The government will ensure contracts are maintained, create “an independent and autonomous hydrocarbon agency,” and guarantee “investors and operators … own production right out of the wellhead.”

Most importantly, “the right institutional framework” will be installed to instill “long-term investor confidence,” Machado said, and that will be delivered by the people of Venezuela soon.

Epoch Times Photo
University students protest as part of Youth Day in Caracas, Venezuela, on Feb. 12, 2026. (Jesus Vargas/Getty Images)

First Things First

Venezuela’s transition from poverty to prosperity will be made possible under a democratic government, she said.

Venezuela interim leader Delcy Rodríguez, who remains in office in Caracas with the blessing of the Trump administration, said there will be “free and fair” elections in Venezuela, but there’s no timeline as yet.

Machado overwhelmingly won her party’s October 2023 primary with more than 90 percent of the vote, but she was barred from running by Maduro-manipulated courts. She supported Edmundo González, widely recognized by the international community as Venezuela’s true president after winning the 2024 presidential election that the Maduro regime refused to acknowledge.

“The Venezuelan people gave us that mandate [to transition to democracy] in 2024,” she said, and when given a chance to reaffirm that mandate, the country will do so enthusiastically.

“Our people will vote for free markets, rule of law, independent power, for property rights, for investment and for a future defined by work, marriage, prosperity, our history, and family.”

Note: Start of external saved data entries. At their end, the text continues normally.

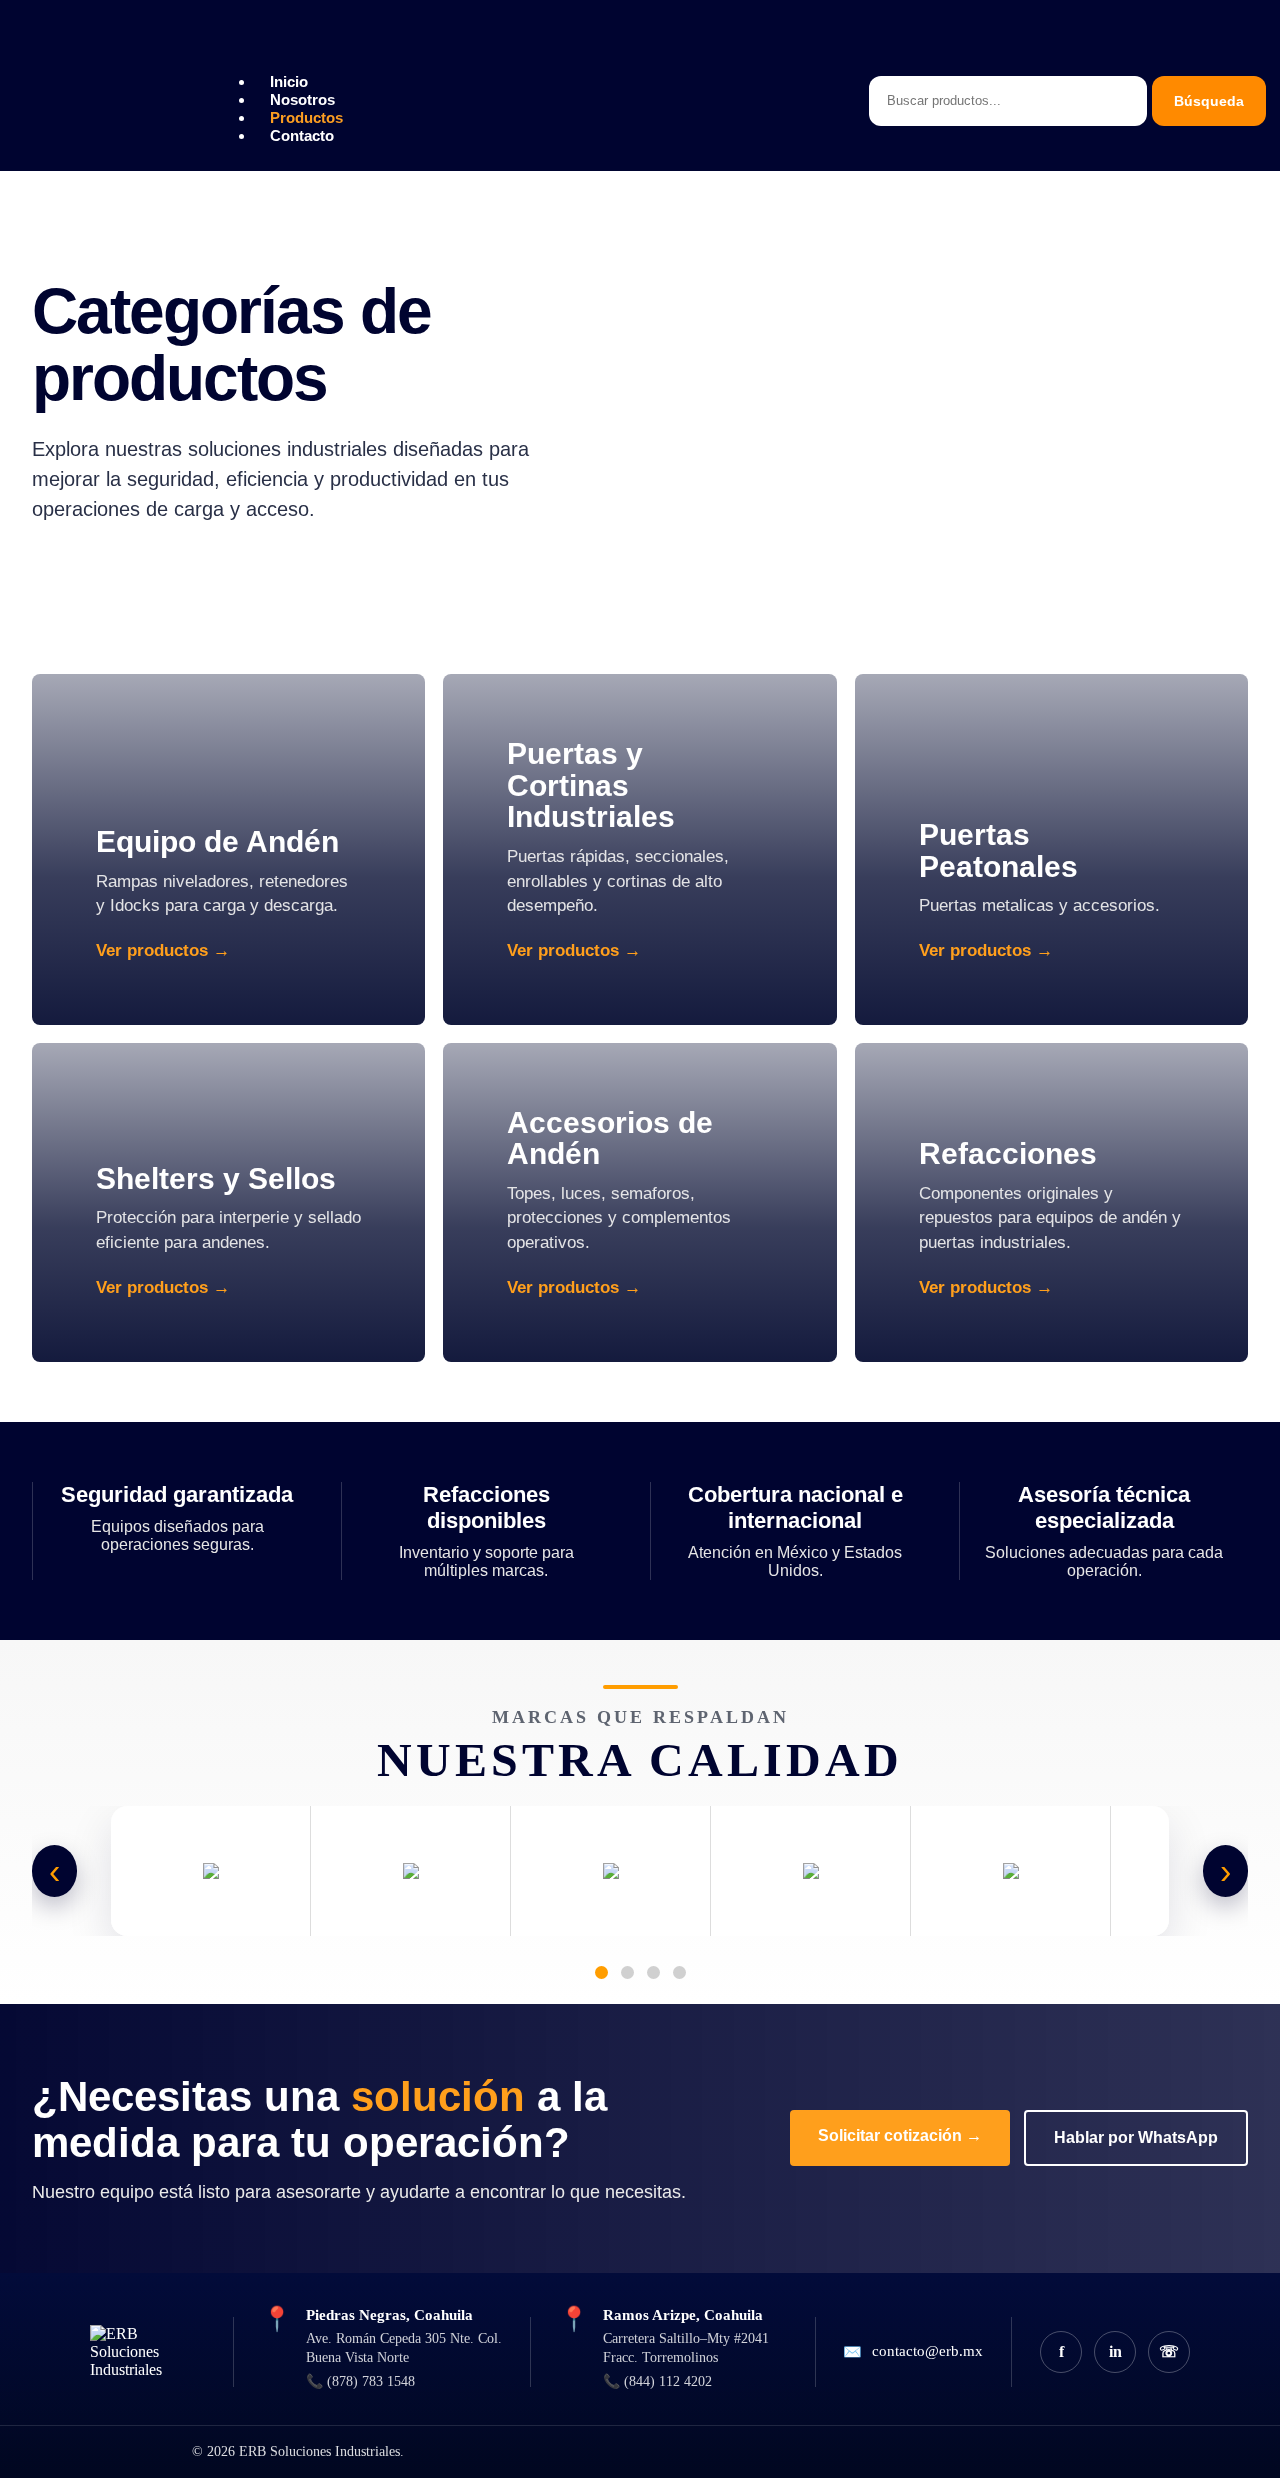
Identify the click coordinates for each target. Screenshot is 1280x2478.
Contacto (302, 135)
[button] (527, 48)
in (1115, 2351)
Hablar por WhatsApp (1136, 2137)
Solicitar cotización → (900, 2135)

She said that despite the repression of the Chávez-Maduro era, Venezuela is “a cohesive society” with deep, long-standing “religious, ethnic, regional traditions” and a people who survived “hunger, isolation, and fear” and are ready to work for a better future.

“Our people organized. Our people resisted. Our people held together,” Machado said. “They are the reason that we are here today. They are the reason why this will work.”

The only question is “whether the condition exists” for these assets, skills, and qualities to be unleashed, she said.

“Our people are ready. The industry is ready. Venezuela is ready,” Machado said. “We welcome foreign investment. We understand this is the path to rebuild the people who will be your workforce, your neighbors, and your partners.”

Correction: A previous version of this article misspelled the names of Venezuelan opposition leader María Corina Machado and Venezuelan interim leader Delcy Rodríguez. The Epoch Times regrets the errors.